It is not intended to deepen into the detailed knowledge about the requirements of standards or quality systems. The main intention is to reflect on how they are implemented and if it is possible to draw conclusions, with the aim of providing ideas for a positive evolution of an organizational system, management system, quality system or quality management system. From now on, we will generally call them ‘management systems’.

Many people are related to management systems when working or collaborating in organizations where they have already been implemented. Usually, anyone working in an organization with a formal management system will interact with it in one way or another.

To begin with, some concepts will be presented on which the reader may perform some internet searches. From these concepts, you can quickly review the origin and evolution of management systems and their history. In this way, the content of this chapter can be understood in a more profound way:

As we can see in the scheme of the WITORG Guide, these quality systems models, or management systems, are within external element B. The reason for classifying these systems as an external element to an organization is that the organizations, after being created at a moment in time and for various reasons, decide to apply to their organizational system the requirements and considerations of a standard, quality model or management model. Once the organization prepares for it, the certification can be obtained.

Quality Systems - Management Systems - QMS - TQM - EFQM
Continuous improvement of quality systems, TQM, QMS, EFQM, ISO 9000, ISO 9001, ISO 16949, IATF 16949. How to implement advanced quality or management systems in an organization.

An organization is usually certified in a quality standard or system for several reasons:

  • A client’s requirement to be able to keep commercial relations.
  • Prestige.
  • To enter a new sector.
  • The need to improve the organizational system.
  • Others.

Two organizations certified in the same standard can have completely different approaches in terms of their management systems, fulfilling both the requirements. This fact is what leads the WITORG Guide to classify referential management standards or systems in the market as external elements of the guide (‘B.-Quality Systems’) to the organizational systems. The standard in general usually includes requirements to accomplish, but how to do it depends on each organization. Even if an organization is based on a standard, as an influence or external reference, how it does so depends on itself.

Once the requirements of a standard have been met on the one hand, and how to do it on the other, an organization’s own management system will have been created.

Evolution of the ISO 9000 standard and derivatives

The ISO organization is recognized as the reference entity for the international standardization of very varied subjects. The different subjects or topics are managed by specific committees organized by theme.

The main standards in relation to quality systems and within the ISO organization are in the ISO 9000 family of standards.

Quality systems or management systems have undoubtedly helped organizations to a positive evolution of their organizational systems. Today, the presence of an organization in certain sectors requires certification in any of the standards, otherwise it is not suitable to operate in this sector, although there are always some exceptions.

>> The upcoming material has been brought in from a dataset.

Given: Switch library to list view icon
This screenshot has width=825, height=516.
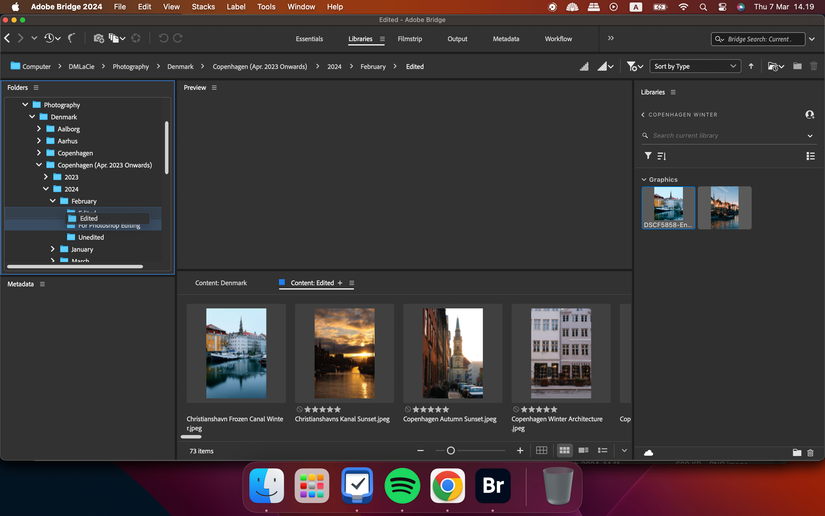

Thanks to the family of ISO 9000 standards, a common jargon and a way of understanding organizational systems has been created by a huge group of organizations operating in various sectors. This greatly simplifies the communication in an organization, both internally, and in the relationship with suppliers, customers, collaborators, etc.

However, we cannot forget that the ISO organization was created for the normalization of many elements, including the ISO 9000 family, a long time ago. The ISO 9000 standard and derivatives, started from an approach to the control of production processes, supervising their output and deciding which part of it was within acceptable requirements to be delivered to another manufacturing process or to a customer. The evolution of ISO standard, 9000, based on the control of manufacturing processes, resulted in ISO 9001 and its eight principles of quality management, back in 2000. They are:

  • Principle 1: Customer focus.
  • Principle 2: Leadership
  • Principle 3: Involvement of people.
  • Principle 4: Process-based approach.
  • Principle 5: A systematic approach to management
  • Principle 6: Continuous improvement.
  • Principle 7: Factual approach to decision making.
  • Principle 8: Mutually beneficial supplier relationship.

In the latest ISO 9001: 2015 revision, the eight principles became seven:

  • Principle 1: Customer focus.
  • Principle 2: Leadership.
  • Principle 3: Involvement of people.
  • Principle 4: Process-based approach.
  • Principle 5: Improvement.
  • Principle 6: Decision making based on evidence.
  • Principle 7: Relationship management.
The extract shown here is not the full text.